◆ **ZU ERLEDIGEN**
Beantworte anhand des Textes über die Mundraub-Seite:
(a) Welche Überschrift trug die Meldung auf SPIEGEL-online?
(b) Wem gehören die Obstbäume an den Straßenrändern?
(c) Unter welchem Punkt der Webseite von mundraub.org finden sich die Hinweise gegen die »Tragik des Niemandslands«?

◆ **EXTRAHIERTER TEXT**
::::::::::
Es kann danebengehen: Auf SPIEGEL-online entsetzte mich eine Meldung über die Mundraub-Internetseite. In Oya Nummer 1 hatten wir die damals noch dotternasse Initiative vorgestellt. »Obstbäume zum Plündern finden« hieß nun die Überschrift! Die SPIEGEL-Autorin plapperte: »Überall in Deutschland sprießen öffentliche Obstbäume aus dem Boden mit Früchten zum Pflücken und Mitnehmen. Wo genau die besten Plätze in der Nähe sind, erfährt man unter mundraub.org. Die Plattform hat eine Google-Karte eingerichtet, auf der zahlreiche Fundstellen in ganz Deutschland eingetragen sind. Hinter der Idee steckt die Rechtsform Allmende. Sie bezeichnet einen Besitz, der gemeinschaftliches Eigentum ist. Viele Obstbäume und Beerensträucher, die man entlang von Wegen, Straßen oder auf Streuobstwiesen findet, sind von der Stadt angelegt und öffentlich zugänglich für jedermann. Ob Quitte, Schlehe, Maulbeere oder doch der klassische Apfel – hier dürfte jeder seine Lieblingsfrucht finden. Übrigens: Ab Mai blüht der Holunder. Die perfekte Zeit, um Sirup zu machen.«

Brrr. – Bäume »sprießen« einfach so »aus dem Boden«? Etwa die ehrwürdigen Obstalleen, die oft noch Ochsenfuhrwerke gesehen haben? Welcher Baum steht im Niemandsland, »öffentlich zugänglich für jedermann«? In Mitteleuropa gibt es kein Niemandsland. Die Obstbäume an den Straßenrändern gehören der Kommune, dem Kreis, dem Land oder dem Bund. Jede Streuobstwiese hat eine Flurstücknummer im Gundbuch, und dort steht ein Eigentümer drin. »Besitz, der gemeinschaftliches Eigentum ist«? »Rechtsform Allmende«? Du liebe Güte, Frau Huber! Statt Wikipedia das »Commons«-Buch, Seite 99 ff., lesen!

Was den Holunder angeht, der an meinem Lebensort üppig ­gedeiht, so beobachten wir, dass schon eine maßvolle jährliche Blütenernte die Vitalität der Hollerbüsche beeinträchtigt. Nun gibt mundraub.org durchaus Hinweise, die die »Tragik des Niemandslands« zu verhüten suchen. Entsprechendes findet sich auf der Webseite unter »Über uns«. Und wie die Blogeinträge erfreulicherweise zeigen, schien mehr kaum nötig: Schreiten bislang doch meist nur erfahrene, verantwortungsbewusste Commonen zur Ernte, die sich als Baum-Patinnen und -Paten verstehen, um Erlaubnis fragen, die Fruchtträger pflegen, sie fachgerecht schneiden und vor Vandalisierung schützen. Großartig!
::::::::::
◆ **BEREITGESTELLTE DATEN**
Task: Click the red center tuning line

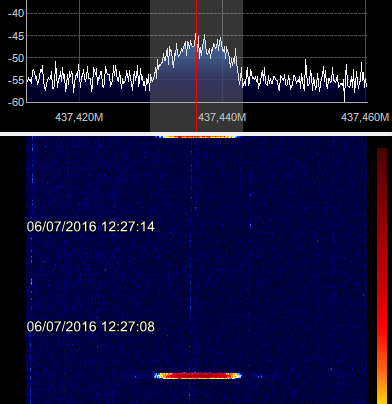Action: coord(196,66)
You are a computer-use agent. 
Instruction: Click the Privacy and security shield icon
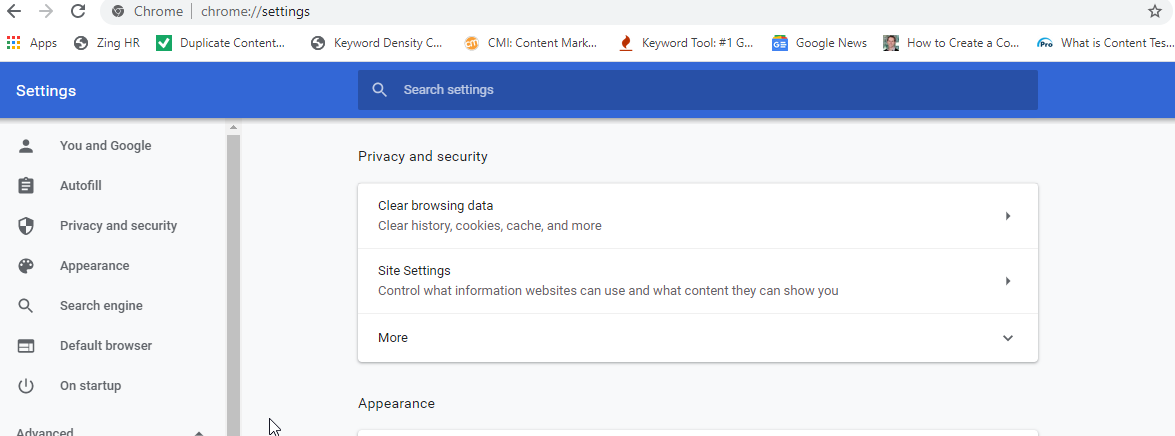tap(26, 226)

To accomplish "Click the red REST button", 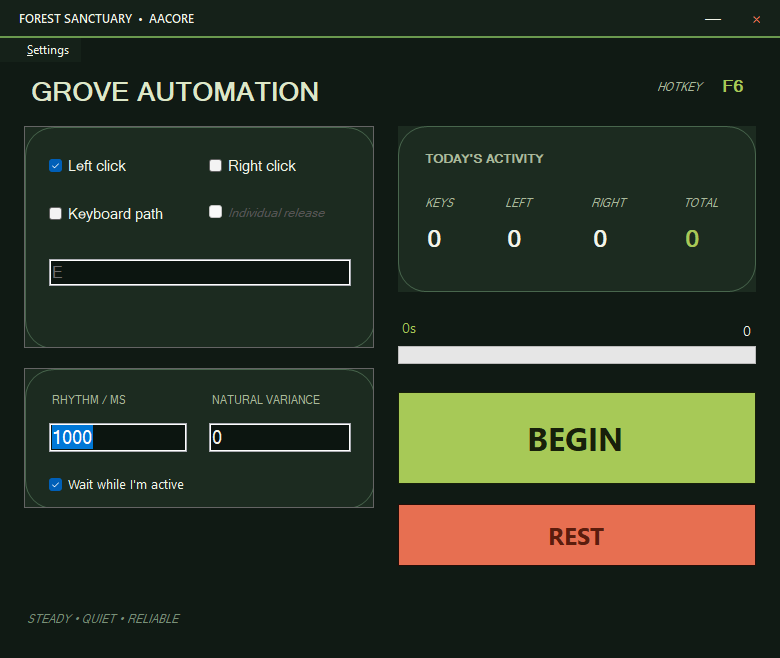I will coord(577,535).
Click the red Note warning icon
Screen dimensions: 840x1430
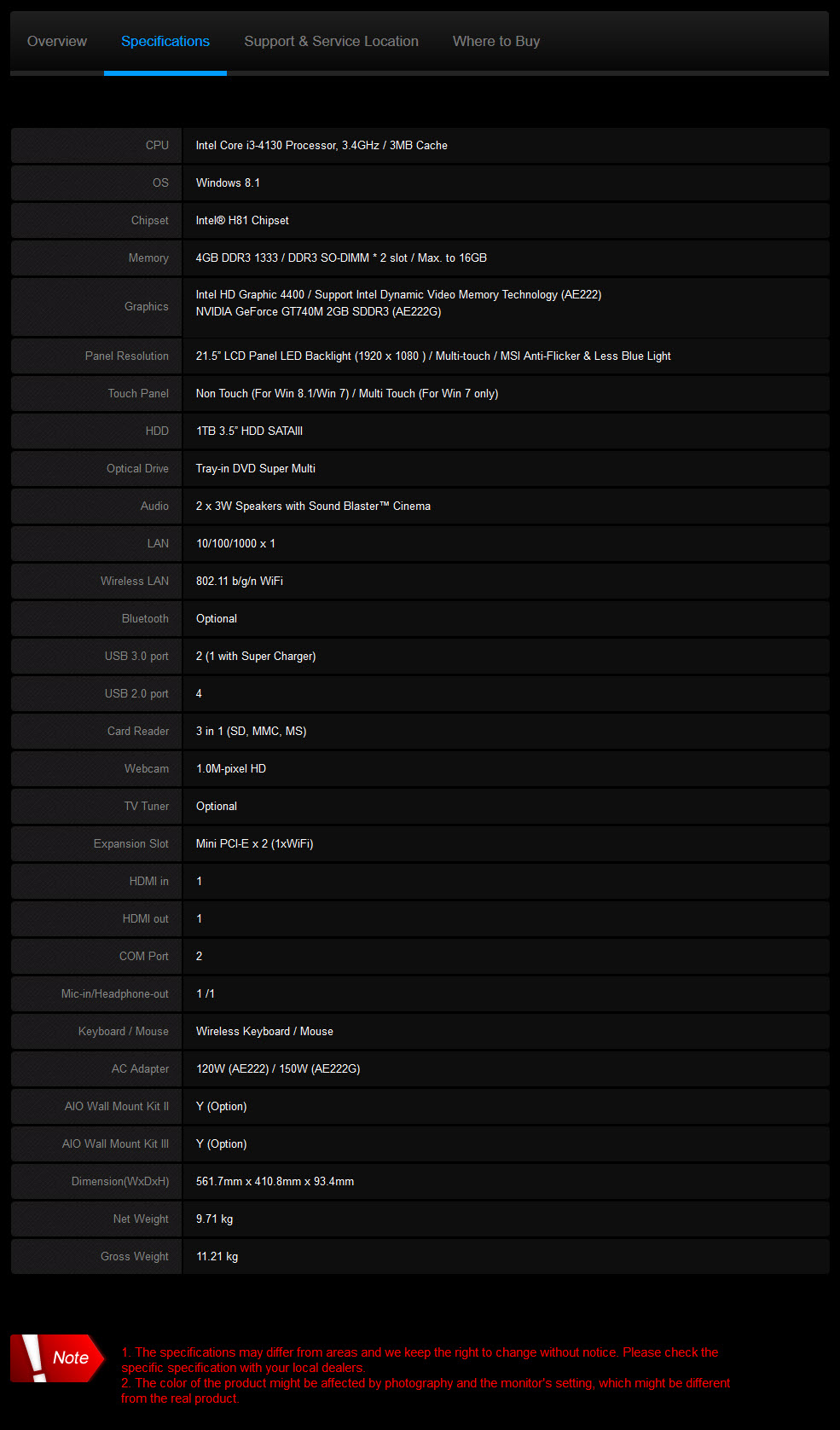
::::::::::
◆ **ERGEBNIS DER AUFGABE**
(a) »Obstbäume zum Plündern finden«
(b) Der Kommune, dem Kreis, dem Land oder dem Bund.
(c) Unter »Über uns«.